Amaury de Bourmont passe ensuite la parole à Sébastien Vandelle, directeur du développement de DS Automobiles, à l’aube d’une année charnière pour la marque premium du groupe. 2018 a redonné quelques couleurs à la marque, avec 24004 immatriculations et une part de 8,8% sur le premium. Une année caractérisée par le lancement prometteur du DS7 Crossback et par un retour de la marque sur le canal du BtoB et des leasers. « Nous soignons toujours les trois piliers de nos fondations. Tout d’abord, les produits, et le DS7 répond à nos attentes avec 79% des ventes en finition haut de gamme, une pénétration de 65% du DS Connected Pilot et de 50% du système hi-fi Focal, par exemple. Au niveau du réseau, nous nous appuyons désormais sur 145 points de vente, dont 68% de DS Store. Enfin, un soin méthodique porté à l’expérience des clients, par le biais des prestations d’Only you », détaille Sébastien Vandelle. Et l’année 2019 s’annonce dense avec le lancement névralgique du DS3 Crossback, la première année pleine du DS7 et l’arrivée de l’électrification : DS7 Crossback E-Tense, un hybride rechargeable essence doté d’une transmission 4x4, et DS3 Crossback E-Tense, modèle 100% électrique revendiquant 320 km d’autonomie.

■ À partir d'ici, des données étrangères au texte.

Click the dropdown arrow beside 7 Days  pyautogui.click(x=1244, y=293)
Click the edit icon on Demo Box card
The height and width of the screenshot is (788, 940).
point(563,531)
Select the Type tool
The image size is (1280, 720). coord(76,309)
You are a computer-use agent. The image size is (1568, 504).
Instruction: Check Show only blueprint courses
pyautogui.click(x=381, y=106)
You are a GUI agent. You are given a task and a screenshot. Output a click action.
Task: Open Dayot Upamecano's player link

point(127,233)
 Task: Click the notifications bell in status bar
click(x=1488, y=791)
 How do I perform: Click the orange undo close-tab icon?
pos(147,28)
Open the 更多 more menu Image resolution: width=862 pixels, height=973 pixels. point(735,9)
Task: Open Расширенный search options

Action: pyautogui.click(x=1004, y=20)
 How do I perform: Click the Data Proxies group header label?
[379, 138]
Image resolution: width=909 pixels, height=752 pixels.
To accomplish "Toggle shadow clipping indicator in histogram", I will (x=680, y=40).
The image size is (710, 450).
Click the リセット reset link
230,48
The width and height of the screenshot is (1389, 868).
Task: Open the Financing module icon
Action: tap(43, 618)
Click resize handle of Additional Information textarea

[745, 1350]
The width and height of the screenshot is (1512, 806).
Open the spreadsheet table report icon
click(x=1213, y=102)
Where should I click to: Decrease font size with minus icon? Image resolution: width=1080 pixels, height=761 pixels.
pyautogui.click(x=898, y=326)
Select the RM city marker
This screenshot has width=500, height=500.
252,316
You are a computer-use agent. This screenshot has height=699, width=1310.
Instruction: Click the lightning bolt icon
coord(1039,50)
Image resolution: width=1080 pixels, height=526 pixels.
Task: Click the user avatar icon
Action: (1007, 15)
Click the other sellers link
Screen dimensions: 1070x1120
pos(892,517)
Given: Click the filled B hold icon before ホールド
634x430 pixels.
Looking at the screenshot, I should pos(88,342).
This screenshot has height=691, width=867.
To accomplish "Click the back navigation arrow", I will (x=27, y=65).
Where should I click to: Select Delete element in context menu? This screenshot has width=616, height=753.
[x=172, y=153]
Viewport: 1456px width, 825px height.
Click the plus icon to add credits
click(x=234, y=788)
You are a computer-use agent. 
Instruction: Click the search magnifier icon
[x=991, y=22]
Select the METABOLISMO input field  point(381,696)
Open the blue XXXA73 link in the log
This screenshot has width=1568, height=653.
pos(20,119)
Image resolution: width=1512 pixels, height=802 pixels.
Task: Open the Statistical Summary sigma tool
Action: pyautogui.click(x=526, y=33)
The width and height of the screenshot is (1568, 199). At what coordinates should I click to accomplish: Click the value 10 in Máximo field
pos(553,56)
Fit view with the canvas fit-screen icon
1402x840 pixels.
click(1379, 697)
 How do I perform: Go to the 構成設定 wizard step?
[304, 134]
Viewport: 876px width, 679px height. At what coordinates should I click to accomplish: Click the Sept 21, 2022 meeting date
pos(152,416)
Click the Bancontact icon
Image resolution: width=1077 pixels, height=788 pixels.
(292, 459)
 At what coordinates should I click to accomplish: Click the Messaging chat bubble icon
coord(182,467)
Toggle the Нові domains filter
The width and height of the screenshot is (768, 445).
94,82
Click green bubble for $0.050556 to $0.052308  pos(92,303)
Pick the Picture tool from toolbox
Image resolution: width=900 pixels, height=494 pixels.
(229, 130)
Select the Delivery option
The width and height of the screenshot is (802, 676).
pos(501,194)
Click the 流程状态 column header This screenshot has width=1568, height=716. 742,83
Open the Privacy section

Par ailleurs, le réseau va encore s’étoffer via environ 25 ouvertures de DS Store et le déploiement d’une cinquantaine de points de services. Simultanément, le programme Only you couvrira tout le réseau. DS Automobiles lance aussi son label VO premium « DS Certified », conçu pour veiller sur les valeurs résiduelles de la marque. « En outre, nos modèles sont exposés avec ceux que nous reprenons, notamment issus des marques premiums allemandes, et cela nous positionne clairement dans le territoire premium aux yeux des clients », souligne Sébastien Vandelle. DS Automobiles va aussi inaugurer au premier trimestre un module e-commerce autour de la série limitée DS3 Crossback La première. Un dispositif qui va en fait servir de test sur le dossier de la vente en ligne pour toutes les marques du groupe.

Opel au régime "pricing power" du groupe

Enfin, Eric Wepierre, président d’Opel France, renvoie à une année de transition et de transformation pour la marque. La déception d’un recul de la part de marché VP, comme VP+VU, est atténuée par un dynamisme retrouvé au dernier quadrimestre. La coordination avec les distributeurs du groupe PSA s’organise, au même titre que le volet des pièces de rechange. « Nos efforts sur le « pricing power » sont récompensés, avec un prix de vente moyen en hausse de 3%, et nos distributeurs redeviennent rentables, 0,7%, avec un objectif de 1% à court terme », précise Eric Wepierre, avant de se projeter sur 2019 : « Avec le trio Combo/Vivaro/Movano, nous avons une belle carte à jouer sur le VU. L’arrivée de la nouvelle Corsa, l’actuelle représentant 35% de nos ventes, est aussi décisive et nous aurons une offre très complète, essence, diesel et 100% électrique. Nous poursuivrons nos efforts pour intensifier notre activité sur les SUV, en préparant le lancement du Grandland X PHEV. Sans oublier les 120 ans de la marque, ce qui se célébreront par le biais d’une série spéciale et d’une vaste campagne de communication ».